CoinDesk reveals that one in three members of Congress took money from Sam Bankman-Fried and other former FTX executives. INET research by Thomas Ferguson, Paul Jorgensen, and Jie Chen shows that the mountain of cash SBF and his associates dropped on Democrats and Republicans alike was even bigger than the media have reported, “over $89 million dollars since 2019, with the bulk of it coming during the 2021-22 political cycle when the campaign to keep crypto clear of federal regulation swung into high gear.”

Meanwhile, America’s road to racial economic inequality is getting even rockier.

A recent NPR/Robert Wood Johnson Foundation/Harvard T.H. Chan School of Public Health poll indicates that during the period covered (May 16 – June 13, 2022), 55% of Black Americans reported having serious financial problems, compared to only 38% of whites. Black respondents were more likely to say they lacked adequate emergency savings or food and feared evictions.

In December 2022, the Federal Open Market Committee (FOMC) and the Board of Governors of the Federal Reserve System held meetings to discuss the U.S. economic outlook, the minutes of which contained an ominous view of America’s workforce. As reported, “a number of participants commented that as the labor market moved into better balance, the unemployment rate for some demographic groups—particularly African Americans and Hispanics—would likely increase by more than the national average.” In other words, the Fed knows that its actions to curb inflation will disproportionately hit people of color.
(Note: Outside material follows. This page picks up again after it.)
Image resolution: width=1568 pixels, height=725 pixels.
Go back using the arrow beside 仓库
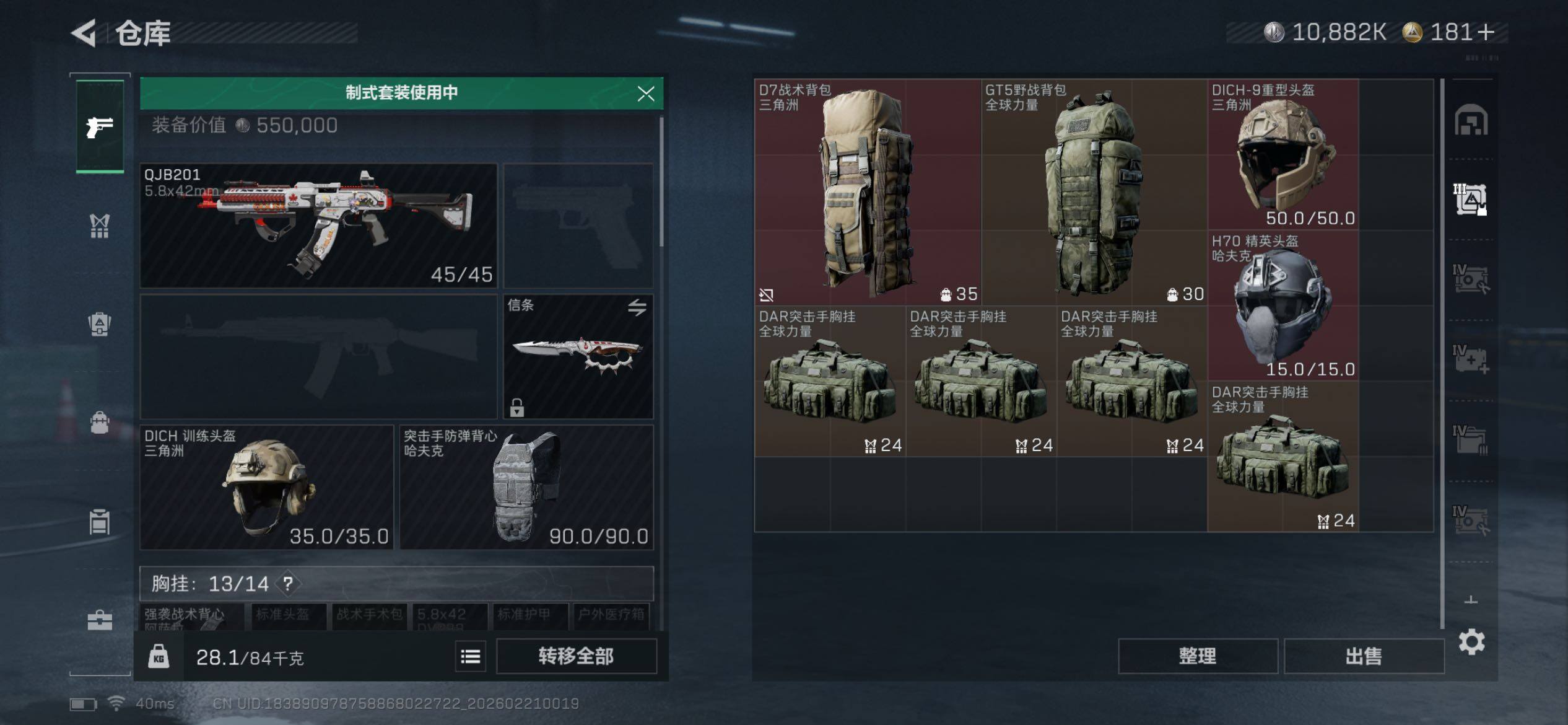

Does anything in this picture suggest that America is committed to the promise of prosperity for all? Black Americans need ways to create economic security, but politicians on both sides are now talking about cutting Social Security and Medicare. They need to build wealth, but the key to doing so, obtaining a first-rate, affordable education, is next to impossible for many. (According to the National College Attainment Network, less than a quarter of public universities and colleges are considered affordable). Investors need protection against the predations at a time when even an august institution like Fidelity is allowed to push crypto on workers trying to save for retirement.

Crypto is really just a fever dream of casino capitalism – ironically one born of fears about that very system. Calls to leap into the future digital world sound all the more enticing when things in the present real world are stacked against vulnerable people – not just Black Americans, but basically everyone who isn’t rich. Until things get better here and now, dangerous future-fantastical illusions like crypto will continue to thrive.